Diversity is always much in evidence in the roster of movies at Sundance, and the Australian movie '52 Tuesdays' was a prime example. 16-year-old Billie moves in with her divorced father when her lesbian mother decides to transition gender. To insure that Billie has quality time with her mother they agree to meet every Tuesday for the next year... which is the basis of the story. 'James' as the mother is now known has a bad physical reaction to the testerone injections and meanwhile has secretly started dating a female co-worker. Billie doesn't want to lose her mother and behaves abominably linking up with couple of her schoolmates and experimenting sexually and becomes part of a ménage a trois. 'James's' brother Harry is gay but has fathered a child with a woman. Everybody in this family has tried both sides of the fence sexually it seems, even Billie.
The fact they literally filmed this over a year... on every Tuesday... may add to the uniqueness of this wee movie, but it sadly adds a little too much repetition as the on-screen calendar counts down the weeks. The character of 'James' however was very well written and was an excellent portrayal of how tough transiting can be both physically and emotionally.
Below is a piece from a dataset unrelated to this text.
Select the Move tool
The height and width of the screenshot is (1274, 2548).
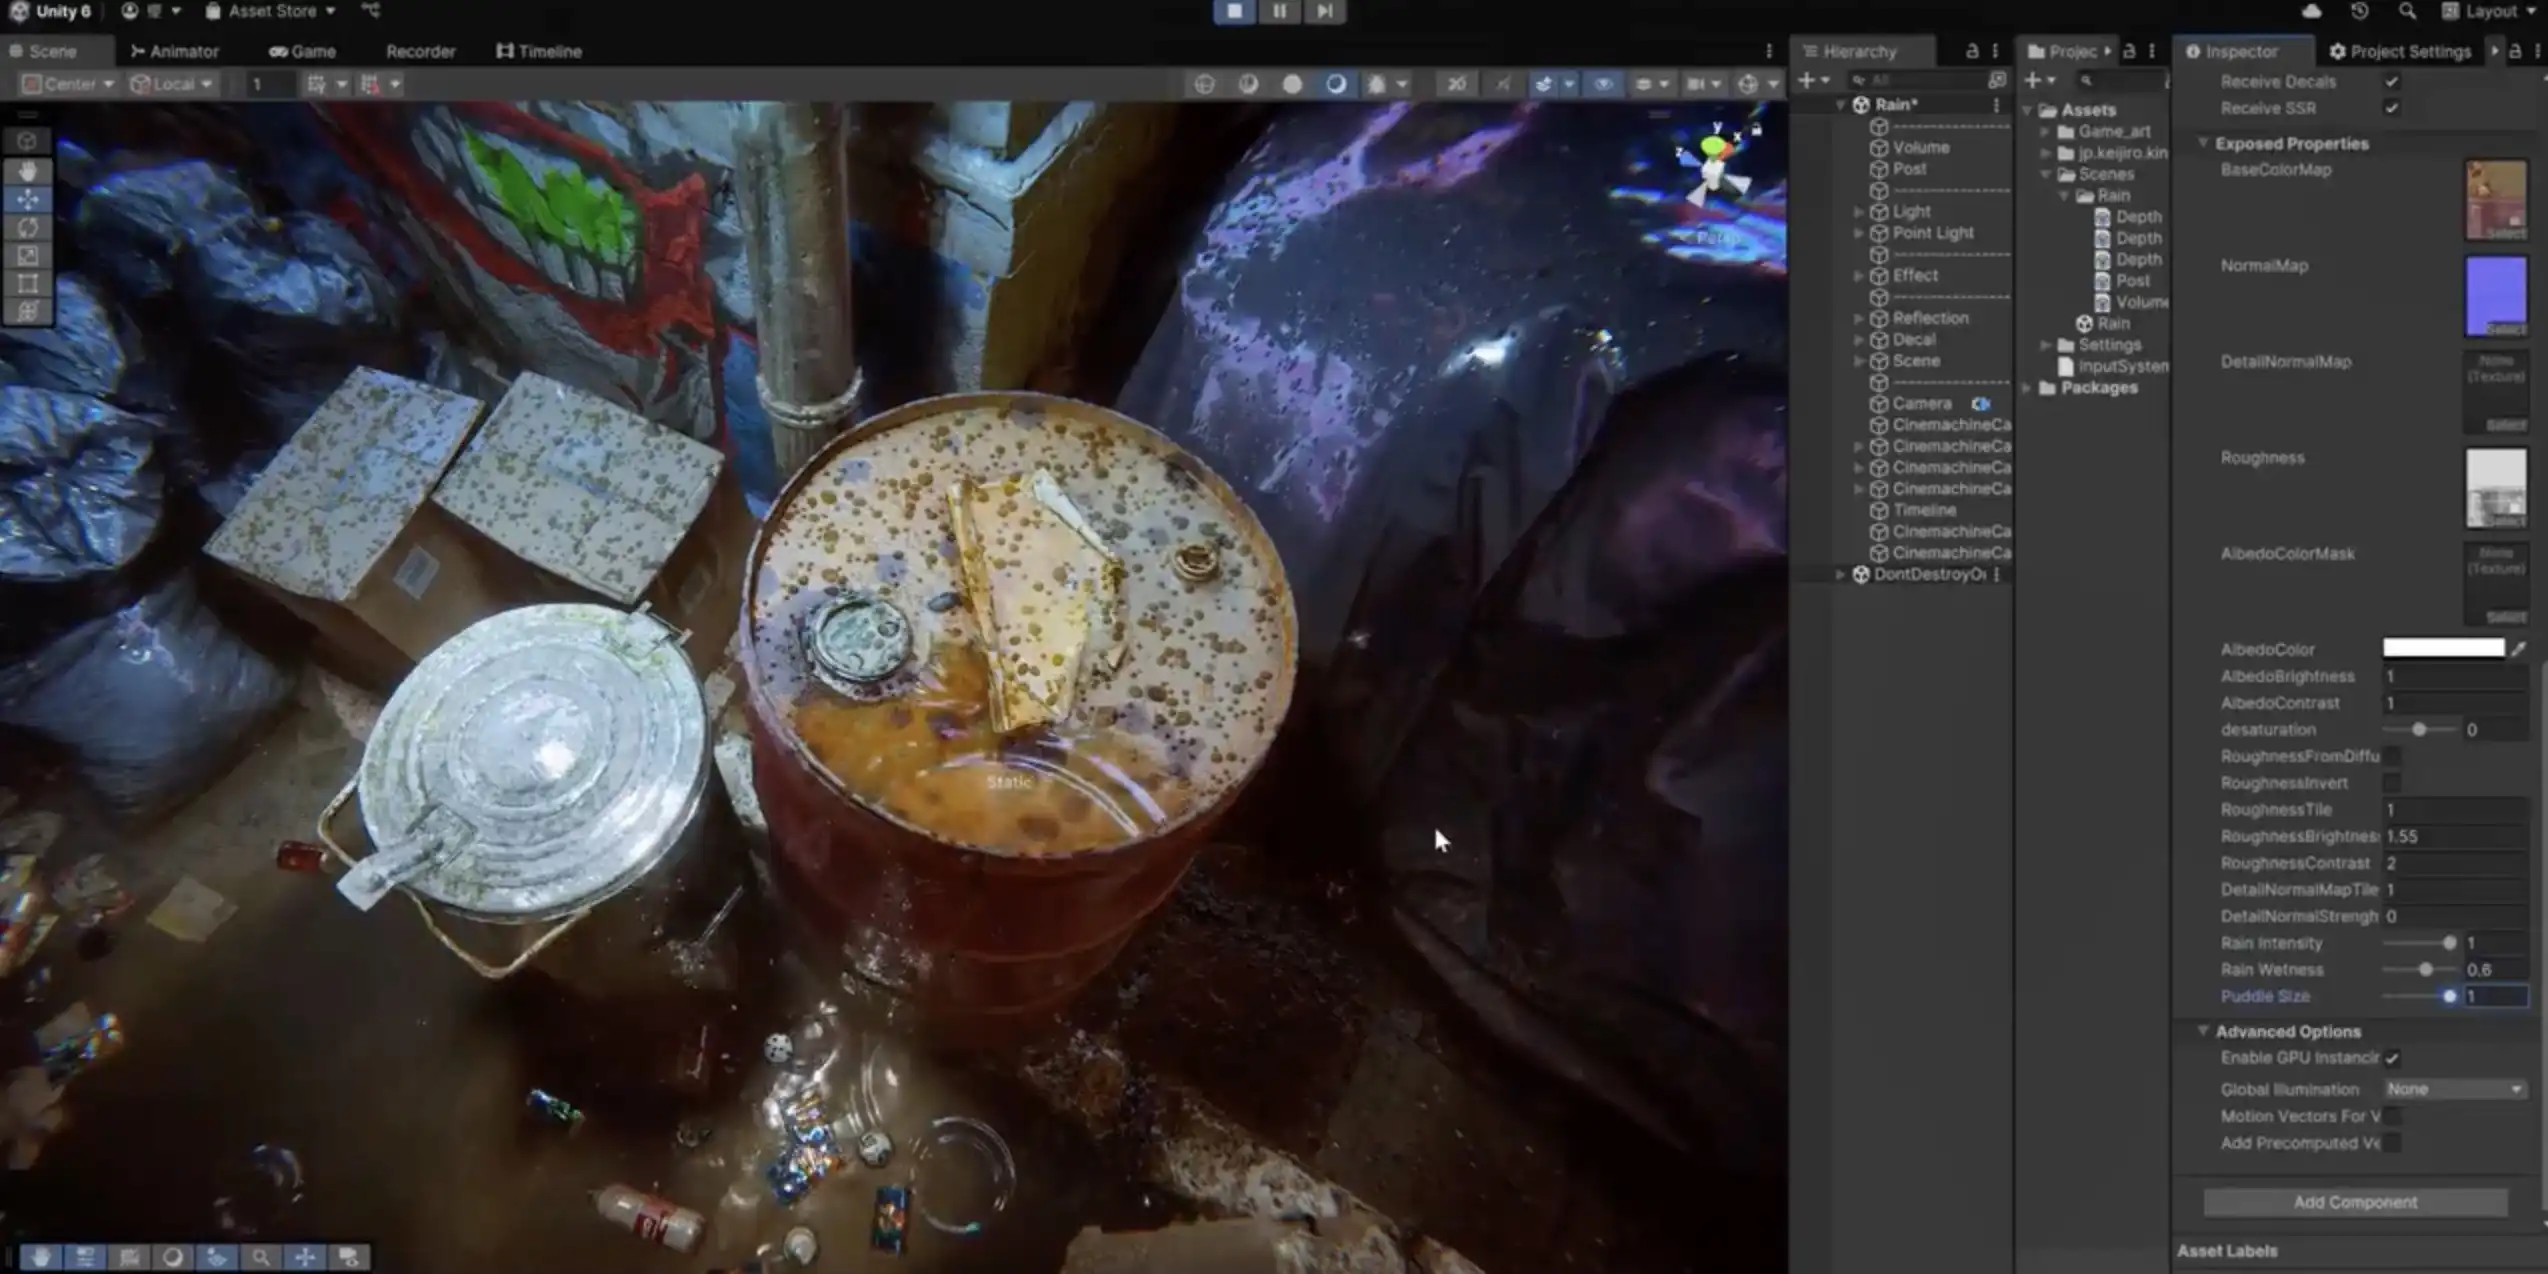point(28,199)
'Drunktown's Finest' set on a beautiful desolate Navajo reservation in New Mexico was about three young people searching for love and acceptance. One was a college bound, devout Christian looking for her birth family; another a rebellious and angry father-to-be who was trying avoid the life of petty crime all his friends reveled in; and the third was a gorgeous but promiscuous transsexual. The fact that the latter's story was treated in the same tone as the other two without resorting to sensationalism was refreshing. Even more so when he/she was portrayed as a very nice person
What was disappointing was a British movie from newbie director Hong Khaou called 'Lilting'. When Richard's Chinese boyfriend Kai dies, he takes over the role of visiting Kai's mother who doesn't speak any English and lives is a nursing home. It's a very uneven drama and as much as one wished it to succeed, Ben Wishaw's performance as Richard was surprisingly wishy washy.
'Jamie Marks is Dead' a wee supernatural story is not a 'gay movie' in the true sense as once Jamie is dead, and Adam becomes very very close to him (his ghost that is), its more about the fact that he feels sorry for not defending him when he was gay-bashed, rather than lasting after him now. Worth seeing anyway .
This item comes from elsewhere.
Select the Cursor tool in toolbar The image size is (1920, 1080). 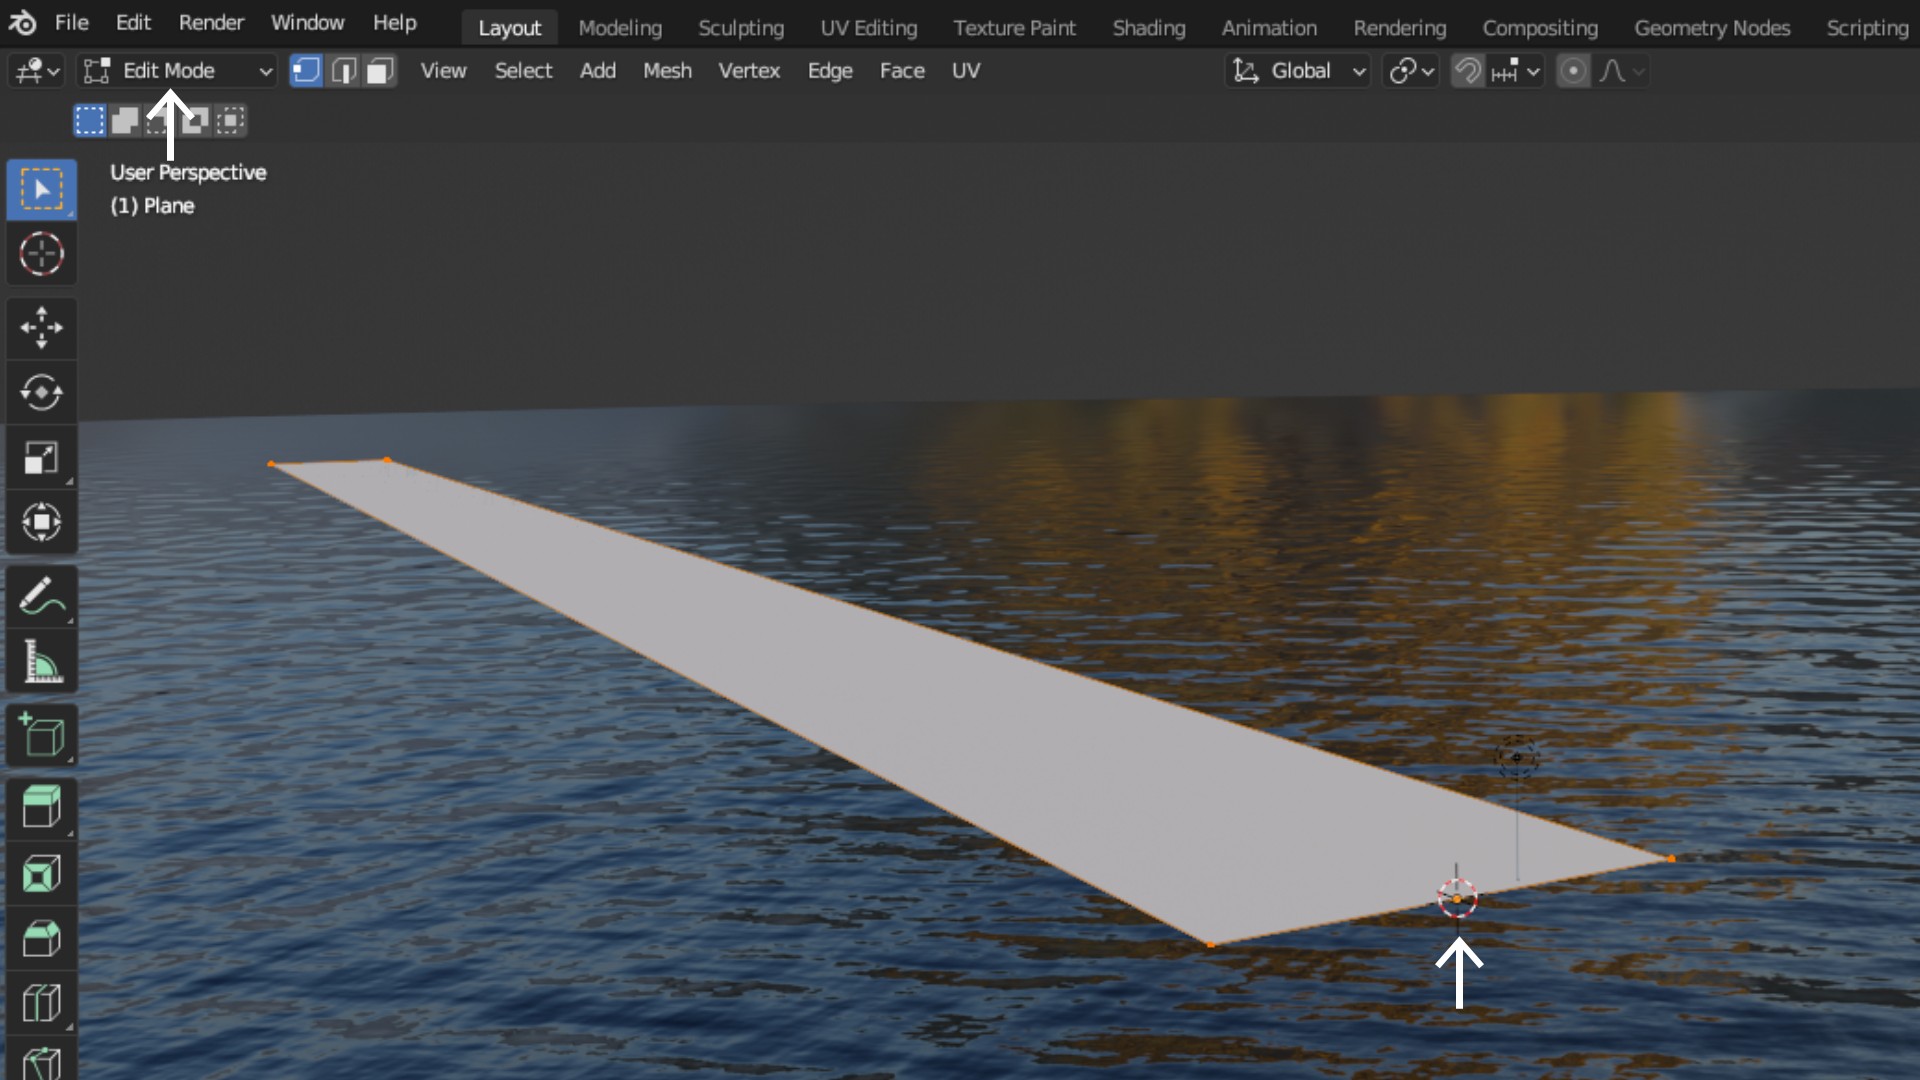(x=41, y=254)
One last… but most important… gay movie is Alain Guiraudie's intriguing new thriller ‘Stranger By The Lake’ which is about as homoerotic as can be without crossing the divide into soft porn. It was shown in Sundance’s Spotlight section for movies that are about to hit the big screen any day now. Scheduled to open in the UK on 21st February, we will publish our review nearer the time. For now, I will just say that is sensationally wonderful, and is destined to be gay classic.
So the big question after Sundance is, will we ever get to see these movies ourselves? And the resounding answer is definitely ‘yes’ for the most part. ‘Love is Strange’ has already been picked up by Sony Classics and so hopefully get a very wide release, probably in the summer. ‘The Case Against 8’ was made by HBO as is already slated to be shown on US TV in June… gay pride month… and is rumored to be heading over the Pond very soon. With the advent of my Companies releasing Indie movies via Streaming, you probably wont have to wait too long to see these cream of the Sundance crop.